As a consequence of the limited time given to the patients to make a decision, some patients do not have the capacity to imagine themselves as a future mother and are prone to refuse the fertility preservation proposal. Indeed, it is established that medical practices can alter the thought process, possibly leading to defense mechanisms that result in a rejection of something new [67]. Therefore, the underlying reasons of such a decision may be pondered. Why do they refuse? Could it be considered as a self-destructive move, a way of killing off their lineage and killing themselves? Furthermore, could we hypothesize the refusal as a desire to let nature go its way, and not force a different outcome? Another alternative could be viewing the decision as a reaction against the medical decision, a fantasy of regressing to the infantile omnipotence against the physician. Refusing thus becomes the only means of affirmation.
Conclusion
The decision regarding using fertility preservation typically must be made simultaneously with other decisions about treatment of a life-threatening diagnosis. Ethical, religious and other implications of preserving fertility confront the patient before cancer treatment can even start. The trauma that such technologies potentially create highlights the importance of a multidisciplinary management involving not only physicians but also psychologists. Therefore, we consider that all patient suffering from cancer should, before any treatment, be counseled by a reproductive endocrinology specialist on the possible consequences of chemo- and radiotherapy on their fertility and the possibility to preserve it.

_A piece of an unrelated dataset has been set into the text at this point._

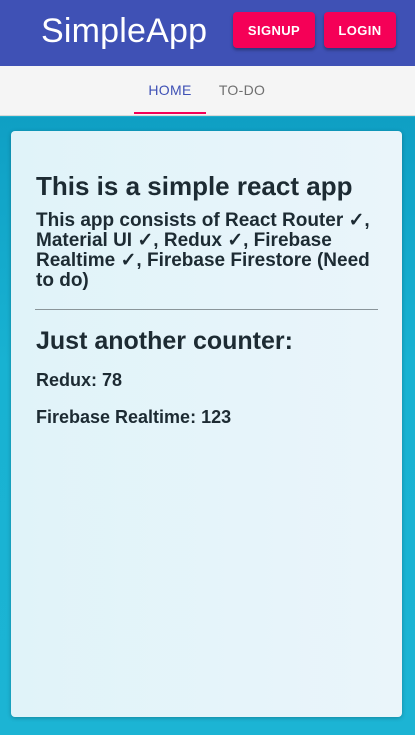 The height and width of the screenshot is (735, 415). Describe the element at coordinates (124, 31) in the screenshot. I see `app-title: SimpleApp` at that location.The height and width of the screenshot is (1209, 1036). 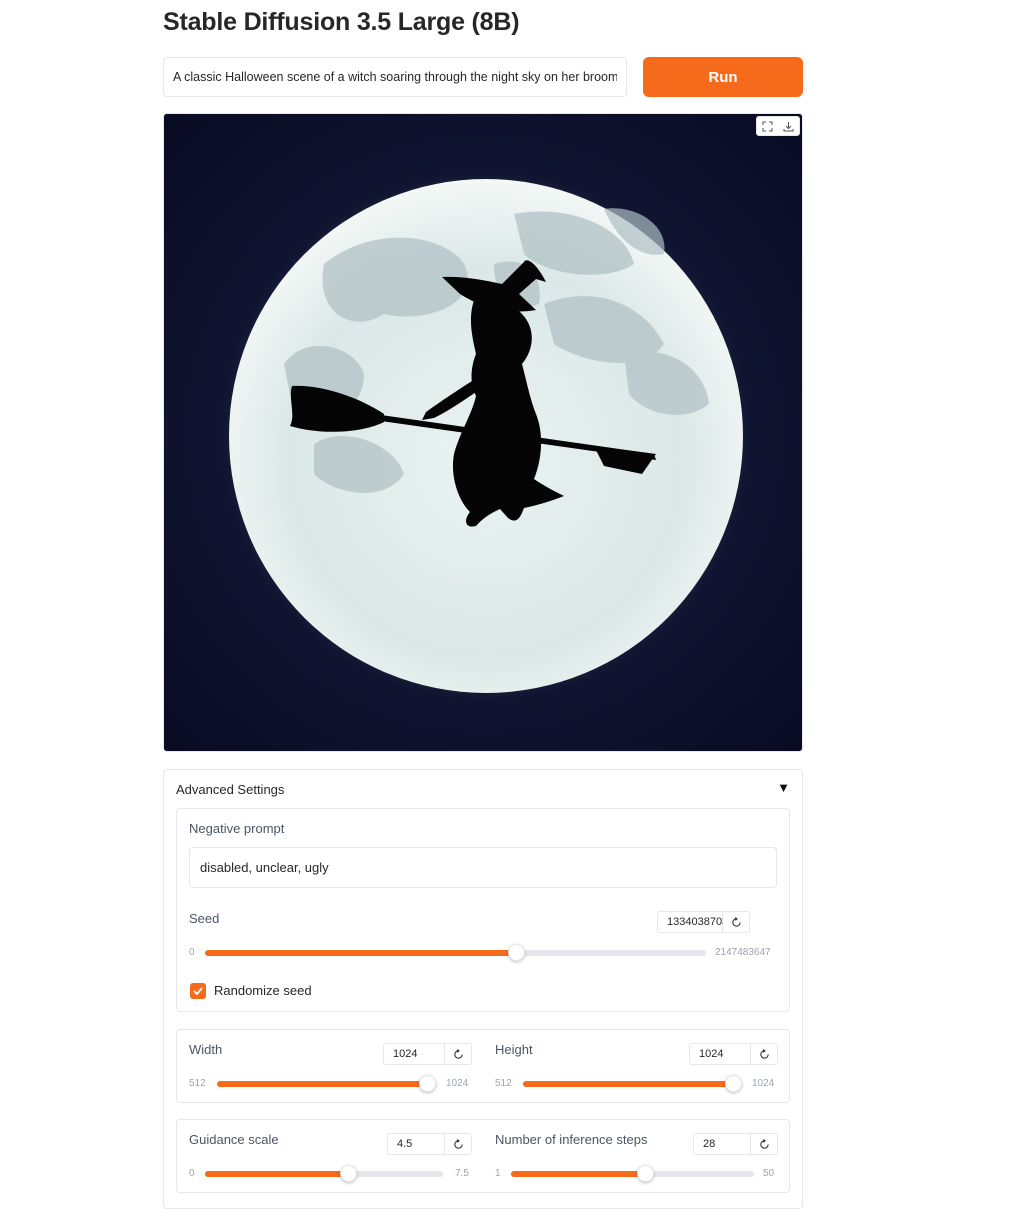 What do you see at coordinates (348, 1174) in the screenshot?
I see `guidance-scale-slider-thumb` at bounding box center [348, 1174].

Although some patients, perceive stored embryos and oocytes as ‘frozen hope’ [68], it would be interesting to study whether the preservation of fertility, with the expectations it creates, influences the healing process of the cancer.
The technologies used to preserve women fertility can be fantasized as the congealed guardian of their urge to give life, in the hope of one day they may see their desire to have a child become true.
Future perspective
During the past decade, fertility preservation in women diagnosed with cancer has become a major concern. However, current technologies performed to achieve this issue have many drawbacks.